La plaza frente a mi casa es un lugar amable, donde el sol penetra a raudales y la sombra de algunos árboles da el reparo necesario para la conversación, como forma de extender la placidez del lugar. Es el lugar donde hoy, ya abuelo, voy con mis nietos a que corran y jueguen a discreción, sin más límites que su propio aguante, que es infinito. La de mis nietos es la tercera generación que pisa esta plaza. Mis hijos la disfrutaron a pleno en su niñez y hoy, padres, cada vez que van a ellas, recuerdan cosas de este o aquél árbol, de aquél partido, o del Maguila y el Marquitos, los indigentes que solían dormir en sus bancos.


Hacia ella iba con una de mis nietas el fin de semana pasado y de pronto lo veo al Lolo, un perrito callejero que adoptó una familia vecina, salir al encuentro de dos perritos que una muchacha traía a pasear. El callejero, haciendo alarde de felina cautela, frenó su carrera y elevó la nariz, buscando en el aire percibir el carácter de aquél par de extraños. Al parecer, superada la prueba, se aproximó a ellos, y los olfateó más de cerca y los acompañó hasta que ingresaron a la plaza. Se me ocurrió que era el momento de enseñarle algo nuevo a mi nieta, de siete años, si es que no lo sabía ya. "El Lolo está haciéndose respetar porque este es su territorio''. Le expliqué lo que significaba ese término, y cómo es que cualquier animal, domesticado o salvaje, hace lo mismo en el lugar donde mora.
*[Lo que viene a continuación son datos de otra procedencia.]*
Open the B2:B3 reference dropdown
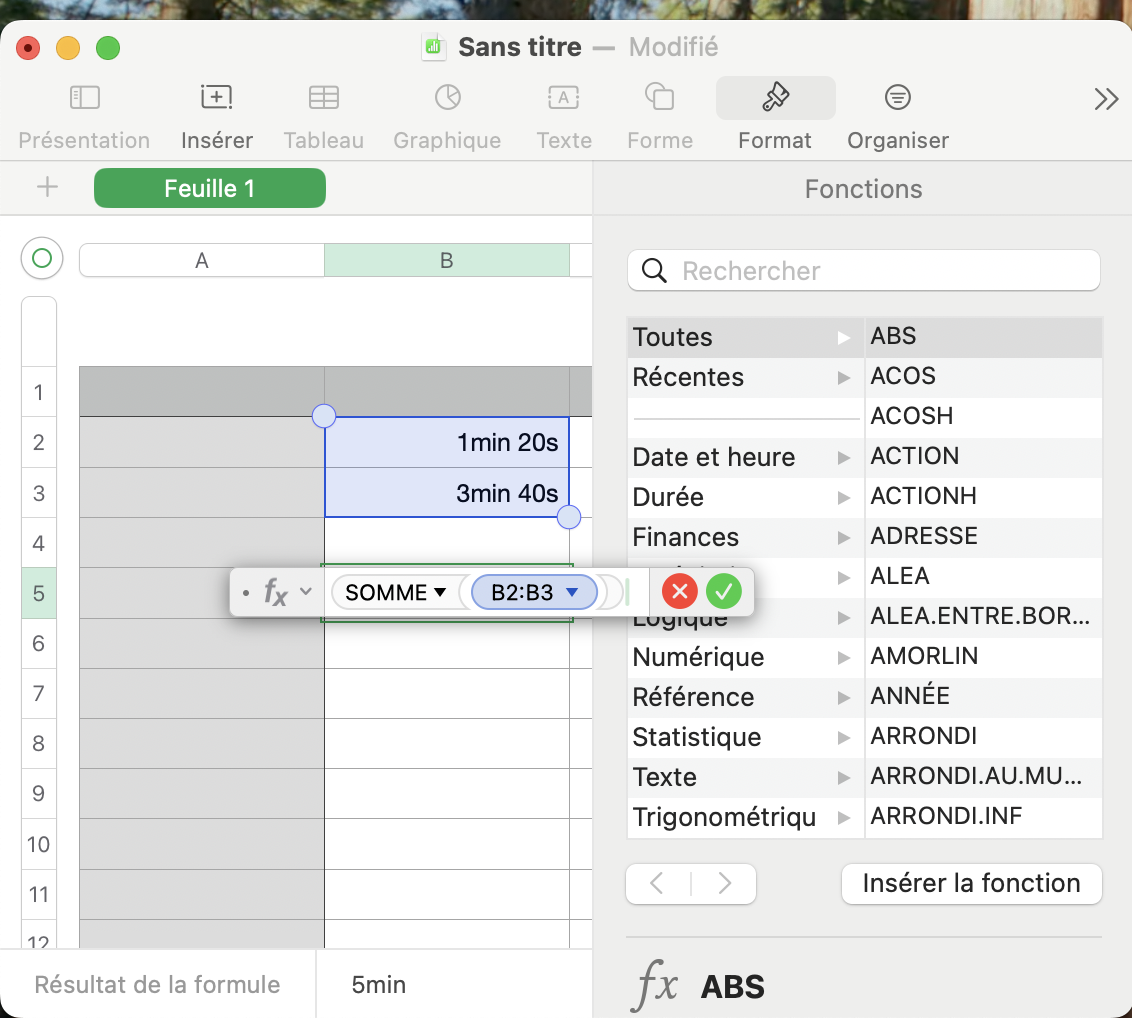 click(572, 593)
Y cómo lo marcan, a través de la orina o a veces de la "caca''. Los gatos, por ejemplo, lo hacen frotando su cuerpo contra los árboles, arbustos o las piernas de su dueño, le dije. En eso estábamos, cuando un par de perros venidos desde el otro lado de la plaza, salieron también al encuentro de los perritos que seguían aferrados a su dueña. Le advertí a mi nieta que esa irrupción, se debía que al parecer los perros habían trazado una línea imaginaria que atravesaba con singular exactitud el medio de la plaza, dividiendo el lugar en dos. Y así resultó, el Lolo se quedó de este lado y los otros acompañaron a puro ladrido los indeseados visitantes, cuando éstos atravesaron la línea central de la plaza.
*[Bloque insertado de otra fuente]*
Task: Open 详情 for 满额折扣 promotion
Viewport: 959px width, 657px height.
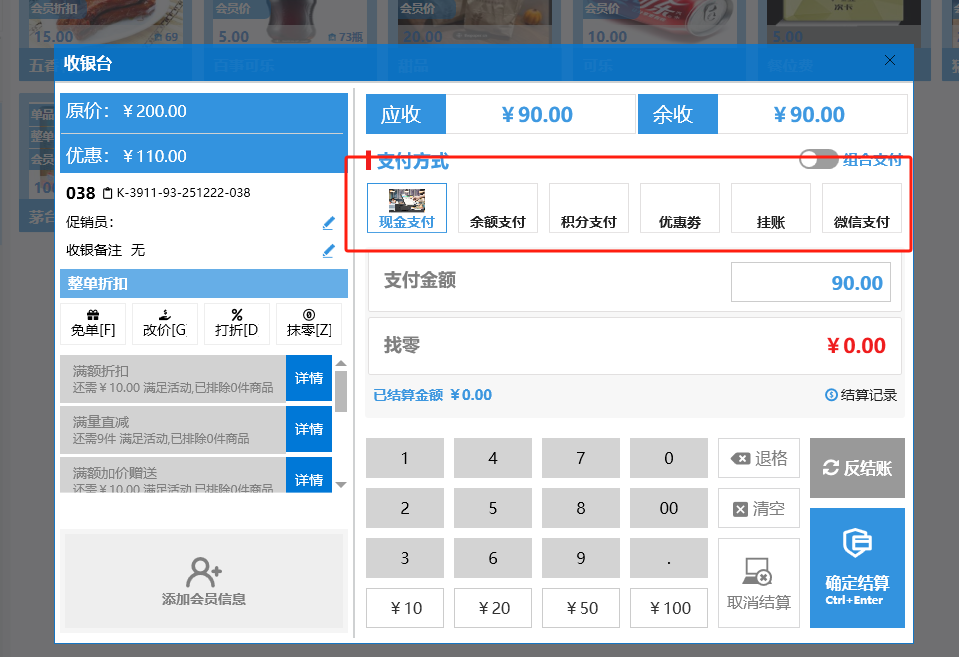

Le conté también, que ese apego a la territorialidad, no solo es propio de los animales sino también de los seres humanos. Y con un amigo, hablando de estas cosas, nos acordábamos de la época de jóvenes, cuando un "forastero'' venia hasta nuestro barrio y se llevaba sin miramientos a la vecinita que estuvimos esperando quince años, a que alcanzara la "edad de merecer''. De más estuvieron las amenazas, los silbidos, o las preguntas inquietantes ("¿qué busca joven por aquí?'') que le lanzaron al galán que había invadido "nuestra'' comarca.


"El buey lerdo, se toma el agua turbia'', es el refrán que pega exactamente para estas conquistas y fracasos suburbanos. Cuestiones del territorio, que ocuparon la agenda desobligada de este "finde''.